Application to Liver and Kidney Outcome Assessment Using the OPTN Database

To assess the potential value of CUSUM monitoring of transplant center performance, we performed retrospective analyses of 1-year patient survival at liver and 1-year graft survival at kidney transplant centers. Two separate charts were constructed to detect declining center performance: a one-sided continuous CUSUM chart and an O-E CUSUM chart with a V-mask (see Appendix). For each center, the value of L and the slope of the V-mask were defined so that they would provide a signal approximately 8% of the time in a 3.5-year period in centers of the same size whose 1-year survival rates are identical to the overall national average. This ‘false positive rate’ is equivalent to the false positive rate that would arise from the methods used to prepare the PSRs.

Data sources

Data from the cohort of recipients of deceased donor transplants between July 1, 2004, and December 31, 2007, were reviewed for kidney and liver transplant programs in the OPTN database. The data included 11,957 liver transplant recipients transplanted at 67 centers, which ranged in size from 1 to 185 liver transplants per year over the 3.5-year period. We omitted nine centers with less than eight transplants per year, for which the CUSUMs would be expected to yield little power. The SRTR models for posttransplant survival used for the PSRs were used to determine the expected number of failures risk-adjusted to correspond to the center's donor and recipient characteristics. The SRTR's 1-year survival model for liver transplants from a deceased donor adjusts for 23 donor and recipient characteristics, whereas the model for living donor liver transplants adjusts for seven donor and recipient characteristics. This study was approved by Health Resources and Services Administration's (HRSA) SRTR project officer. HRSA has determined that this study satisfies the criteria for the IRB exemption described in the ‘Public Benefit and Service Program’ provisions of 45 CFR 46.101(b)(5) and HRSA Circular 03.
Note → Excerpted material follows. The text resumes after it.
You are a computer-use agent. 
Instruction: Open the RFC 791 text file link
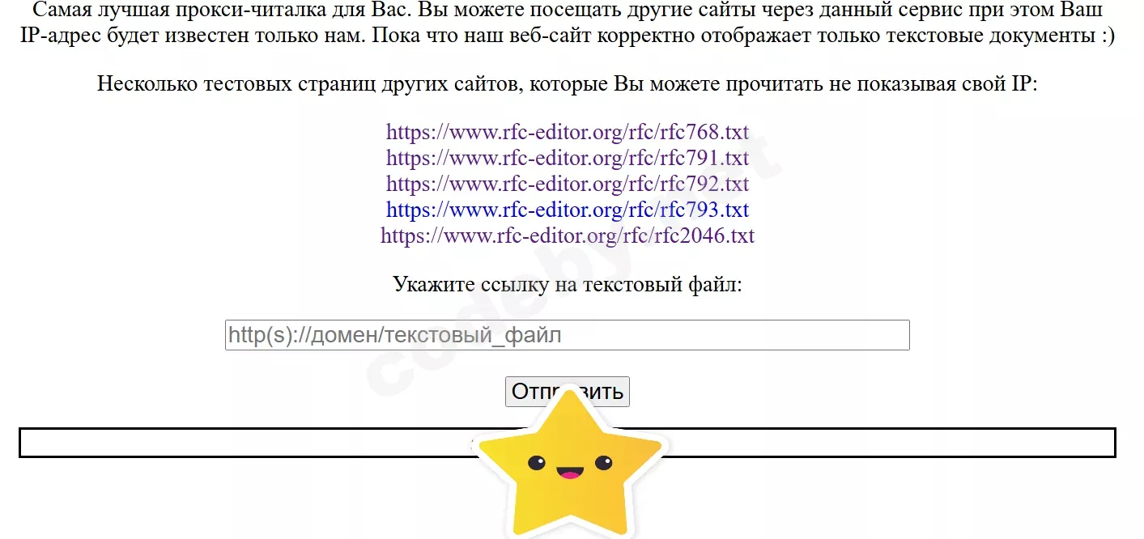(567, 158)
We also considered results from 113 kidney transplant programs that included 31,666 recipients transplanted between July 1, 2004, and December 31, 2007. These programs had average volumes of 1 to 278 deceased and living donor kidney transplants per year. We included the facilities with 8 to 220 transplants per year in our study and grouped them into six categories. This omitted 11 small programs with fewer than 8 transplants per year, and two large centers with 278 and 225 transplants per year. Again, we utilized the SRTR's PSR models to represent national rates for graft failure; the model for deceased (living) donors includes 22 (13) donor and recipient characteristics. Details of both the liver and the kidney models can be found on the SRTR website (http://www.ustransplant.org).
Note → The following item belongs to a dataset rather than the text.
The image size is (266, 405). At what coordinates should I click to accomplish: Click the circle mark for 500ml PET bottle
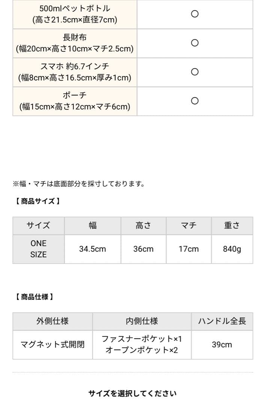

For each program, the control limit L and V-mask were defined based on the center's volume (see Appendix) and it was determined whether the CUSUMs produced a signal (or flag). In addition, a benchmark was based on a review of the PSRs to determine whether or not a flag occurred for each program in the study. The time to flagging for the PSR was taken as 3 or 3.5 years depending on whether the flag occurred in the January 2008 or the July 2008 report.

Results

Results of this comparison are presented for five-volume strata for liver transplant programs (Table 1). There is very close agreement between the CUSUM methods; in fact, they both identified exactly the same centers and at almost identical times. However, the results differed slightly from those obtained from the current PSR approach. There were two centers that were flagged by the CUSUMs that were not identified by the PSR approach due to clusters of surgical failures, which were not captured using the PSR methods. For the centers which were flagged as having below-expected performance, the average time needed to reach the signal point was less than 2 years for the CUSUMs, compared to more than 3 years for the PSR approach. In this case, the CUSUMs signaled slightly more often than the SRTR's PSR approach (12 versus 10).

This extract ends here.